The Buyers shall inspect the goods immediately upon delivery (if not inspected earlier). The Buyer will be deemed to have agreed that the goods are in all respects, in accordance with the contract and shall be bound to accept and pay for the goods unless: Where a delivery receipt is signed by the Buyer, particulars of any reasonably apparent damage or non-conformance is notified to the Seller in writing within 8 hours of delivery together with evidence of damage or non-conformance and in any other case, particulars of any reasonably apparent damage or non-conformance is notified to the Seller in writing within 7 days of delivery together with evidence of damage or non-conformance. Notwithstanding any notification, payment for the goods must be made in full (without set off) by the payment due date stated on the invoice for the goods.

Each instalment (if any) deliverable under this contract shall be deemed to be sold under a separate contract containing the same terms and conditions and default in delivery of any such instalment shall not entitle the Buyers to repudiate the contract with regard to any such instalments remaining deliverable BUT default by the Buyers in paying for any one instalment delivered shall, notwithstanding the Sellers remedies under any statute or at Common Law, entitle the Seller to repudiate the contract with regard to the instalment deliveries remaining.

No amendments or additions to the stipulations and conditions herein contained shall be binding upon the Seller unless expressly confirmed in writing by the Seller.

Law applicable to this contract shall be the Law of Queensland and the Supreme Court of that State shall have exclusive jurisdiction in all disputes arising hereunder.

Any Warranty as to the quality or fitness for any particular purpose of the goods sold hereby arising by implication of law under the Sale of Goods Act or otherwise is hereby excluded to the extent permissible by consumer protection legislation.

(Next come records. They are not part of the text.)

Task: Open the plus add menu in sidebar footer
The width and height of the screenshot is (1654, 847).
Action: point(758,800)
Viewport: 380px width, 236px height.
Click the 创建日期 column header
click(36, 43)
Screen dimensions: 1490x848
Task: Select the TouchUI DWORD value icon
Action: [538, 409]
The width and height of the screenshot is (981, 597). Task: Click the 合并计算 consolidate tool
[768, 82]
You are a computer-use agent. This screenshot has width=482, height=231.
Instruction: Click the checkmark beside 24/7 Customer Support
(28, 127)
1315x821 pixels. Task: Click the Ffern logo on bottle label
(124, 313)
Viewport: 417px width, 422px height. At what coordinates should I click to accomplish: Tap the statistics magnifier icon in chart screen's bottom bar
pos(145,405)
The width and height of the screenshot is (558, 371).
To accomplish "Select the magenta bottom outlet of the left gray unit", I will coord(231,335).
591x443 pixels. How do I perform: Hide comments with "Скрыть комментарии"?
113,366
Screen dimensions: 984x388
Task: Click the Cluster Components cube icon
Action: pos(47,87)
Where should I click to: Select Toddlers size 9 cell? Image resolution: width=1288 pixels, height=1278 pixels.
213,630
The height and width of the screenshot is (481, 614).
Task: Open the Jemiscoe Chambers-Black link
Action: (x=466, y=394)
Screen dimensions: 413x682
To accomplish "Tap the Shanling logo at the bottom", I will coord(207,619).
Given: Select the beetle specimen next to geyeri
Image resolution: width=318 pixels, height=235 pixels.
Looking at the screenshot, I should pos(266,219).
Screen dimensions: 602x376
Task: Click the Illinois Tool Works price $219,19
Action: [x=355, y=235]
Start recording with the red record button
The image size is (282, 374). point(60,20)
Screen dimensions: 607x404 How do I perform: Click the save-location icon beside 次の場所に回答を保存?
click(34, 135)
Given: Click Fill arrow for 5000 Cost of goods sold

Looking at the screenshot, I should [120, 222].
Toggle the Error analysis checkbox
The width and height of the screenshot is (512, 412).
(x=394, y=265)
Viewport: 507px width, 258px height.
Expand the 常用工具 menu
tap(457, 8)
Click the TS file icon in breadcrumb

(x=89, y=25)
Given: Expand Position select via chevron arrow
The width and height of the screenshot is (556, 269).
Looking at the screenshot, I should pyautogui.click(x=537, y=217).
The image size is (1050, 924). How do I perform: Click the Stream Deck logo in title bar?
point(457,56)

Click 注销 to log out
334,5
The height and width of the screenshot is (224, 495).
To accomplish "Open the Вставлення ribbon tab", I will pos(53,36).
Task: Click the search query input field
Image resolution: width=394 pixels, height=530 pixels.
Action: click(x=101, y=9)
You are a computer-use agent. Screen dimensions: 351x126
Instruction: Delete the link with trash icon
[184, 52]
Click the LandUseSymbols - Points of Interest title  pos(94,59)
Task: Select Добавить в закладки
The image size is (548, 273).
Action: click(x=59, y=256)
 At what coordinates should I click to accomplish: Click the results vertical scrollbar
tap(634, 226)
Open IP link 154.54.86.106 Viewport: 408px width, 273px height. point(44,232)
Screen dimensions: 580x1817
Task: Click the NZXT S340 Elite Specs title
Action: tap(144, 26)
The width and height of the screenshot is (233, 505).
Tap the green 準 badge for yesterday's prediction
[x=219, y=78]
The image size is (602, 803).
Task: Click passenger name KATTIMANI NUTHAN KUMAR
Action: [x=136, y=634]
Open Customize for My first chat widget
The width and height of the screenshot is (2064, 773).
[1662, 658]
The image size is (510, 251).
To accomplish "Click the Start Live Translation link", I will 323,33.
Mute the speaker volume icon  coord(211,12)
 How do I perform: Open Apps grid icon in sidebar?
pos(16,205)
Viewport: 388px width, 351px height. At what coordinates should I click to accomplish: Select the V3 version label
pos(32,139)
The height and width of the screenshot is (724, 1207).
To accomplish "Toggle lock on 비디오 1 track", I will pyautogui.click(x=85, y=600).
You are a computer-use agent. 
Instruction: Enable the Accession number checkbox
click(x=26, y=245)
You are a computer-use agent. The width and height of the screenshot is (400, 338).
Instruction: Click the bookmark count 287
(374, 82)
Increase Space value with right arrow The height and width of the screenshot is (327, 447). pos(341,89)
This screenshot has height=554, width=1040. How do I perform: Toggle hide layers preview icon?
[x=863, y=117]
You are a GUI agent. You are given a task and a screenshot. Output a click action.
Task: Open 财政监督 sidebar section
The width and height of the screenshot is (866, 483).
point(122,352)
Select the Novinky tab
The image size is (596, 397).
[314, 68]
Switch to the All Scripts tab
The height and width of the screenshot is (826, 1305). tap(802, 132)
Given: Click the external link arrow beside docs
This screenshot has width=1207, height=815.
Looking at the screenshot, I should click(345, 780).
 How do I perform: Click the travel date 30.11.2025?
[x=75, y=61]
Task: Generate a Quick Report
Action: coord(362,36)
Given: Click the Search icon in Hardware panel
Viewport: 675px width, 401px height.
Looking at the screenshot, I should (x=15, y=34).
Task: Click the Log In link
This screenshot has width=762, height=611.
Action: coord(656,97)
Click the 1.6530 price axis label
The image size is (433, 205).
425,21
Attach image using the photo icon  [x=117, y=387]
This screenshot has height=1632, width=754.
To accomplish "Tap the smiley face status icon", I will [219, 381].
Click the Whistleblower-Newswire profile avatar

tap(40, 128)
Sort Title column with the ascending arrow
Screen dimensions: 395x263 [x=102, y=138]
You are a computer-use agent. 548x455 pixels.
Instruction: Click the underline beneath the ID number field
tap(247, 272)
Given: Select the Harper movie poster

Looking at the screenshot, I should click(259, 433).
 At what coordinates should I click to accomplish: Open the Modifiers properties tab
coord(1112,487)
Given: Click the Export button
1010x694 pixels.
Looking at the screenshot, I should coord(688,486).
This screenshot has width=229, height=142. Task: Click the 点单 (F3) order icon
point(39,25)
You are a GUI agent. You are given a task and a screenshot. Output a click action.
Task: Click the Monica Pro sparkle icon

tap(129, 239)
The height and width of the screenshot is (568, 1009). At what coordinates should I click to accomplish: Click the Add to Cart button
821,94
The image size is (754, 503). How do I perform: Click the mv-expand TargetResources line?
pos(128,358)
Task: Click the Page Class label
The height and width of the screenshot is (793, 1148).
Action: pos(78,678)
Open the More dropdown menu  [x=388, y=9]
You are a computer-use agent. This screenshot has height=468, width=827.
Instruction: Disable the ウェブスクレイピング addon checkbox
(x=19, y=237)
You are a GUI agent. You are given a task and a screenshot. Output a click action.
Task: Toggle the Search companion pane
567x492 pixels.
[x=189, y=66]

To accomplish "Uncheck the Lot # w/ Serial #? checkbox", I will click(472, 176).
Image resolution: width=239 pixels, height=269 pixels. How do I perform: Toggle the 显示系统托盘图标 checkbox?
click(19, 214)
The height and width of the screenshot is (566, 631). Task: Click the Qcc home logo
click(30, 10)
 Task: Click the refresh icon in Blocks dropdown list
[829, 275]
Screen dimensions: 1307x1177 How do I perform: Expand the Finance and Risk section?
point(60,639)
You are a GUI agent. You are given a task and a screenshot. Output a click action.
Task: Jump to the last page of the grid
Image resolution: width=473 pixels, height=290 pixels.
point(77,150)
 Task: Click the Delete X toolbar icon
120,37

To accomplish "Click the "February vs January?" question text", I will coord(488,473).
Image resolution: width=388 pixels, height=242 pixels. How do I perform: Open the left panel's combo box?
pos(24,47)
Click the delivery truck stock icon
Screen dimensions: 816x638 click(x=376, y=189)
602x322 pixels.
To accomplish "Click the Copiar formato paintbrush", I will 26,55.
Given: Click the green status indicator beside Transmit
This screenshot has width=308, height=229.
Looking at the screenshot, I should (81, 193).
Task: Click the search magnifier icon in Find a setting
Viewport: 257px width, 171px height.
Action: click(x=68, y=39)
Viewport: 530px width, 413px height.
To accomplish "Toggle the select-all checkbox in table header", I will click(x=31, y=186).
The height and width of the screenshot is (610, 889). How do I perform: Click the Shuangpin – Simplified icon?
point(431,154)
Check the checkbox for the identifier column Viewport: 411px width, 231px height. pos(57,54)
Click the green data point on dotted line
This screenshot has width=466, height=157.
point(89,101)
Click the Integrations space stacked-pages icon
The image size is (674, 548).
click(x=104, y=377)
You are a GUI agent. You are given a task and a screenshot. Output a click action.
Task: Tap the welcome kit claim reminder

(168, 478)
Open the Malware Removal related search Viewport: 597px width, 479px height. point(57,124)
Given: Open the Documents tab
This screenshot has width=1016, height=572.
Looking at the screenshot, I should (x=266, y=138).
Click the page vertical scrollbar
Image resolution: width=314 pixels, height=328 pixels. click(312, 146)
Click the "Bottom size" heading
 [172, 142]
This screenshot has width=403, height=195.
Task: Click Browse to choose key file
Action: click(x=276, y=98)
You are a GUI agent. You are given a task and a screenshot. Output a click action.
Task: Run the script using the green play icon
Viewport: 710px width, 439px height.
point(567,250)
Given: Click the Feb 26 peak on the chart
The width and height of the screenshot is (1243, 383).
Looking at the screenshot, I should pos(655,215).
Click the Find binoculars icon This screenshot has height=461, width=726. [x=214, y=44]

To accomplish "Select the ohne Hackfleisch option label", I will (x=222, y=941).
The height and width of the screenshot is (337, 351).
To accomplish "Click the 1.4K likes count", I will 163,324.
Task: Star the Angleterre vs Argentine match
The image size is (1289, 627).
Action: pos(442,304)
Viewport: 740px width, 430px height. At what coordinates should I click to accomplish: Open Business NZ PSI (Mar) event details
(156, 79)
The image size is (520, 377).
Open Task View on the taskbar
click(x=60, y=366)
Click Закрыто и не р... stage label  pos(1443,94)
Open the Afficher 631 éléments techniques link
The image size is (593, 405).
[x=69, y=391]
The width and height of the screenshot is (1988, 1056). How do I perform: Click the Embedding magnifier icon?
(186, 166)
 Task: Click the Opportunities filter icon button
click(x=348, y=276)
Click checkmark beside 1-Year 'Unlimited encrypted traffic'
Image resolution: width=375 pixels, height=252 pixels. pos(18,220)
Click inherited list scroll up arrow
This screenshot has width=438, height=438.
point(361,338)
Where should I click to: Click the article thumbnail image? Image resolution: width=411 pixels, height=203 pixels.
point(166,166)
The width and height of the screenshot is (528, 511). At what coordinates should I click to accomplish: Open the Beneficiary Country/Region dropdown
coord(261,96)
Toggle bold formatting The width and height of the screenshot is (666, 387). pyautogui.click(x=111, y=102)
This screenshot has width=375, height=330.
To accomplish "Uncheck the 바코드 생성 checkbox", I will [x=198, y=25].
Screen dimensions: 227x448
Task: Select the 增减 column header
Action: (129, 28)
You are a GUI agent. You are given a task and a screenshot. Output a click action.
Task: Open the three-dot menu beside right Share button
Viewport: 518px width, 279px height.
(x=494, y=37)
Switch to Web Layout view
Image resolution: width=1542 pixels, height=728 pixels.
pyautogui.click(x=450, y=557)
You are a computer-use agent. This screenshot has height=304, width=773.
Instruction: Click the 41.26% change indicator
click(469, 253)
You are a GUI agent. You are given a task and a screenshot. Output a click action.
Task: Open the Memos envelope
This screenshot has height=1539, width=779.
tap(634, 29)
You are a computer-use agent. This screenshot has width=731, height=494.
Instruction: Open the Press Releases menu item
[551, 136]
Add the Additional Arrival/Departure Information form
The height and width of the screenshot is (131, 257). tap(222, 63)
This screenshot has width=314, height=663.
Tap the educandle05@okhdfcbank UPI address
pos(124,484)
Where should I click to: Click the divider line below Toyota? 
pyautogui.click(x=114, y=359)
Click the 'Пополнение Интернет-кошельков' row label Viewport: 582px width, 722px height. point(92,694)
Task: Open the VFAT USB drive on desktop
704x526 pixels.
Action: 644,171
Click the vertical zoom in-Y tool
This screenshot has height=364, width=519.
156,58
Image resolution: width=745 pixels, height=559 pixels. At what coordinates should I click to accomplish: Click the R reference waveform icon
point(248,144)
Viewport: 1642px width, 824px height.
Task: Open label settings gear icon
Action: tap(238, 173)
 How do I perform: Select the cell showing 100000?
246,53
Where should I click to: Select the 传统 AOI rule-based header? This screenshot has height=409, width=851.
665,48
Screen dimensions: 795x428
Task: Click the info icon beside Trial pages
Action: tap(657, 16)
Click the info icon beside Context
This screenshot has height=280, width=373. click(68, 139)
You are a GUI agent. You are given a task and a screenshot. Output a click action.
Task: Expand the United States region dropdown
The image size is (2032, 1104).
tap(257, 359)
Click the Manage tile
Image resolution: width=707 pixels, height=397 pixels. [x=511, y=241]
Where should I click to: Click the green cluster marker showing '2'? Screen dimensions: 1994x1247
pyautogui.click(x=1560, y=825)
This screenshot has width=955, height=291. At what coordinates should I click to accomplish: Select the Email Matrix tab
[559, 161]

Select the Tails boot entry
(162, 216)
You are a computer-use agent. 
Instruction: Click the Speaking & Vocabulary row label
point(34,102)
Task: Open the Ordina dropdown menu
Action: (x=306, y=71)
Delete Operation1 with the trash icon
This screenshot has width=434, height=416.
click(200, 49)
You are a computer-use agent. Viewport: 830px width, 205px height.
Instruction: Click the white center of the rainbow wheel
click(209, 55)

In the event of payment not being made by the Buyer in accordance with the terms of this contract having regard to such due date for payments as is fixed herein, the Buyer agrees to pay the Seller simple interest as invoiced by the Seller at the rate of 25 percent per annum on the total proportion of the contract amount due for payment but unpaid for the period of non-payment from such fixed due date for payment.

The Buyer acknowledges and declares that he or she has read and accepted these items and conditions and fully understands the same.